Adding epsilon ensures we never divide by anything smaller than $\sqrt{10^{-5}} \approx 0.003$ .

Before and After¶

Let’s see how the representation changed:

print("Position 1 ('I') - Before and After LayerNorm")
print("=" * 70)
print()
print(f"Before (residual):")
print(f"  {format_vector(residual[1])}")
print()
print(f"After (layer norm):")
print(f"  {format_vector(layer_norm_output[1])}")
print()
print("The values are scaled and shifted, but relative relationships preserved.")
print("Large values stay large, small values stay small.")

Position 1 ('I') - Before and After LayerNorm
======================================================================

Before (residual):
  [ 0.0281, -0.0810,  0.0098,  0.2144,  0.1098,  0.1003, -0.2148,  0.0474,  0.2153,  0.0578, -0.0253, -0.0703,  0.1297, -0.0311,  0.1560,  0.0637]

After (layer norm):
  [-0.1476, -1.1384, -0.3134,  1.5437,  0.5944,  0.5080, -2.3531,  0.0272,  1.5526,  0.1223, -0.6328, -1.0414,  0.7749, -0.6856,  1.0133,  0.1760]

The values are scaled and shifted, but relative relationships preserved.
Large values stay large, small values stay small.

The Complete Transformer Block¶

We just finished one complete transformer block! We computed:

Input X [5, 16]
    ↓
Multi-Head Attention
    ↓
+ Residual Connection (add X back)
    ↓
Layer Norm
    ↓
Feed-Forward Network
    ↓
+ Residual Connection (add previous output back)
    ↓
Layer Norm
    ↓
Output [5, 16]

(Note: We simplified by doing attention → FFN → residual → layer norm. Real transformers often interleave differently, but the concepts are the same.)

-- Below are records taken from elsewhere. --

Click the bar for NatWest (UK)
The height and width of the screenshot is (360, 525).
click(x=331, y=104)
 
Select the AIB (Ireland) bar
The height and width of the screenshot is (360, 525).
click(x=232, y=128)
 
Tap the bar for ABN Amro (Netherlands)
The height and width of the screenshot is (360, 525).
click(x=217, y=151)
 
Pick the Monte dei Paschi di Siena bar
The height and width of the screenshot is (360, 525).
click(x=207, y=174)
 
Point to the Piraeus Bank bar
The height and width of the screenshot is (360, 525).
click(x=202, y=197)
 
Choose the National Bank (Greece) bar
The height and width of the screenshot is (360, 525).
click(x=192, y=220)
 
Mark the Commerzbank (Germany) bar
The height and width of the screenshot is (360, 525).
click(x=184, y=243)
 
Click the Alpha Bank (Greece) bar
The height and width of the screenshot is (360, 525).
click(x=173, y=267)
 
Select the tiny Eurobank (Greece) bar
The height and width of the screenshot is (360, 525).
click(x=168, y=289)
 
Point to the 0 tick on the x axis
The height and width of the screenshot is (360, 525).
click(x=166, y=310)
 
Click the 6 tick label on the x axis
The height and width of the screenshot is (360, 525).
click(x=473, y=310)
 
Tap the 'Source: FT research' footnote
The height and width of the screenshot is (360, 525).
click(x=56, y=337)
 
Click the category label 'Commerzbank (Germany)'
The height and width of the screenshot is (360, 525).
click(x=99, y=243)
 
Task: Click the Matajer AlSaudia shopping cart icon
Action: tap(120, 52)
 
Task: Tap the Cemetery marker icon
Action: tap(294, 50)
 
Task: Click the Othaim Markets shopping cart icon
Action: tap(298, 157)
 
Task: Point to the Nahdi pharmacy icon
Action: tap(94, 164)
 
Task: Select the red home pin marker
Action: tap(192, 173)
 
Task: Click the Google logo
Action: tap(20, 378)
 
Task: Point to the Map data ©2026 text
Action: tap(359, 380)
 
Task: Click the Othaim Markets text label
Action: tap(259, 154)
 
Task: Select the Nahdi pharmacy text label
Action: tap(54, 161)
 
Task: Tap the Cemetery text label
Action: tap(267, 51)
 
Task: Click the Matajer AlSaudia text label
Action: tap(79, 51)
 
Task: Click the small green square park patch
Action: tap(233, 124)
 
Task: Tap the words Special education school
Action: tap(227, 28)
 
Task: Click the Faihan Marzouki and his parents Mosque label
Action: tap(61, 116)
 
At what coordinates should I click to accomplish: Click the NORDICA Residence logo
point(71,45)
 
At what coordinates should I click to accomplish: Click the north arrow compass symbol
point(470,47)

In GPT-3, this block is repeated 96 times. Each block refines the representation further.

What’s Next¶

The transformer block is done! We have 16-dimensional vectors for each position.

But these aren’t predictions yet. We need to:

Project to vocabulary space: Convert 16D → 6D (one score per token in our vocabulary)
Apply softmax: Convert scores to probabilities
Compute loss: Measure how wrong our predictions are

That’s the next notebook.

# Store for next notebook
layer_norm_data = {
    'X': X,
    'tokens': tokens,
    'layer_norm_output': layer_norm_output,
    'gamma': gamma,
    'beta': beta
}
print("Transformer block complete. Ready for output projection and loss.")

Transformer block complete. Ready for output projection and loss.